Nurses in Northern Ireland were now being paid equivalent to colleagues in England, said Mr Swann.
Mr Swann has now announced that executive funding had been put in place to secure an additional 300 nursing and midwifery undergraduate places in Northern Ireland in 2020-21, bringing the total to a “new all-time high” of 1,325.
This is part of a commitment made to provide a further 900 pre-registration nursing and midwifery training places over a three-year period.
“There was a big significance in the action they took”
Mr Swann said: “Last week I confirmed that I had made good on the promises to implement two annual pay increases for staff on Agenda for Change terms, including nurses and midwives.
“I am delighted to now confirm that the funding has been secured to increase the number of training places by 300 this year, as planned and agreed with trade union colleagues in January.”
The Department of Health confirmed that Queen’s University was to be allocated 130 of the new places, with Ulster University receiving 105 places, and the Open University taking on 65.
The new places are allocated among the adult, children’s, mental health, learning disability and midwifery fields of practice.
Mr Swann added: “I trust this news will provide a boost to our hard-working nurses and midwives.

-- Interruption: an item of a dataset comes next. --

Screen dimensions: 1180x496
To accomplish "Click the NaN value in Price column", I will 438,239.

“This is another step along the path to ensuring that we have enough staff to meet the health and social care demands of Northern Ireland into the future.
“We are obviously not there yet, but we are heading in the right direction.”
Kevin McAdam, lead officer for health in Northern Ireland for the union Unite, told Nursing Times that he believed the industrial action taken by nurses had a “big impact” on the way the profession was viewed in the country.
“I think it’s very clear that the attitude of management towards nursing and others after that was very much different,” said Mr McAdam.
“I do think that it did have a big impact on who nurses are and what they represent and the fact that they weren’t prepared to be walked over – there was a big significance in the action they took.”
While the pay rise for nurses was welcome, Mr McAdam said the coronavirus crisis had shown that the deal did not go far enough in terms of representing their value and worth.
“Does it go far enough? Well when you consider what our nurses are doing today and for the last six weeks on the frontline, no I don’t think it does, but it has put us in the right place to argue for what is the true value of nurses,” he added.
Another thing the pandemic had done was laid bare “in very stark reality” the true extent and consequence of nurse staffing shortage in the country, said Mr McAdam.
The row over nurse pay and staffing in Northern Ireland caused the Royal College of Nursing to undertake its first-ever strike anywhere in the UK in its history in December.
The Northern Irish branch of the college told Nursing Times it would continue to push for legislation to enshrine in law safe and effective staffing in the country.